## EXTRACT TO READ
►

Sunday, January 17, 2016

Aragon vs. Anderson: The Time of The Doctor

Now that I have a few minutes free, I thought I'd go back to one of my great passions...bashing The Whorist (or as it's generally known, The Nerdist), in particular their Doctor Who reviews by one Kyle Anderson.

Mr. Anderson (now doesn't that sound sinister) in my view, has rarely if ever met a Doctor Who post-Rose story that he hasn't loved. I don't mean liked. I mean L-O-V-E-D, to where that particular episode is the Best Doctor Who Episode of All Time...until the next episode when THAT becomes the Best Doctor Who Episode of All Time. It's gotten to be almost a point of parody to see how Anderson rarely finds fault with a Doctor Who episode. I don't mean just to nitpick on a few things. I mean give a bona-fide negative review. Even I, someone who has been vociferous in my condemnation for many NuWho episodes, do admit when I see a good one (like Flatline or Mummy on the Orient Express). Anderson, however, will almost always find something to wax rhapsodic about, even on something as atrocious as In the Forest of the Night.

◄

## WORK ORDER 1
Duplicate the passage of the Doctor Who review post from "Mr. Anderson (now" to "of the Night.".
## WORK ORDER 2
Answer these questions about the Doctor Who review post:
(a) Who writes the Doctor Who reviews that the post criticizes?
(b) Which two episodes does the writer give as examples of good ones?
(c) Which episode does the writer call atrocious?
You won't need any of the items.

## INFORMATION PROVIDED
►

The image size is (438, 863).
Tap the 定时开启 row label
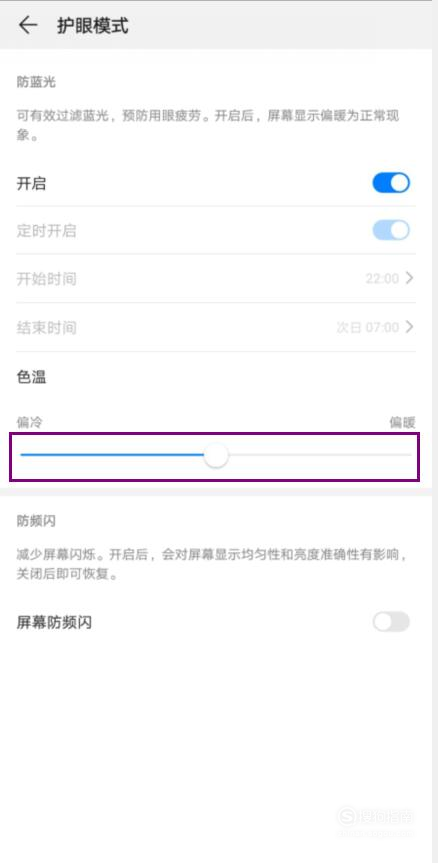tap(46, 231)
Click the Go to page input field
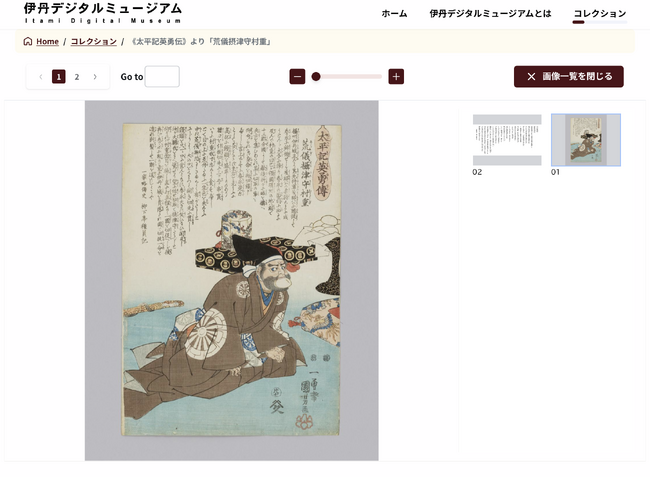The image size is (650, 477). 162,77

◄

## RESULT 1
Mr. Anderson (now doesn't that sound sinister) in my view, has rarely if ever met a Doctor Who post-Rose story that he hasn't loved. I don't mean liked. I mean L-O-V-E-D, to where that particular episode is the Best Doctor Who Episode of All Time...until the next episode when THAT becomes the Best Doctor Who Episode of All Time. It's gotten to be almost a point of parody to see how Anderson rarely finds fault with a Doctor Who episode. I don't mean just to nitpick on a few things. I mean give a bona-fide negative review. Even I, someone who has been vociferous in my condemnation for many NuWho episodes, do admit when I see a good one (like Flatline or Mummy on the Orient Express). Anderson, however, will almost always find something to wax rhapsodic about, even on something as atrocious as In the Forest of the Night.

## RESULT 2
(a) Kyle Anderson
(b) Flatline and Mummy on the Orient Express
(c) In the Forest of the Night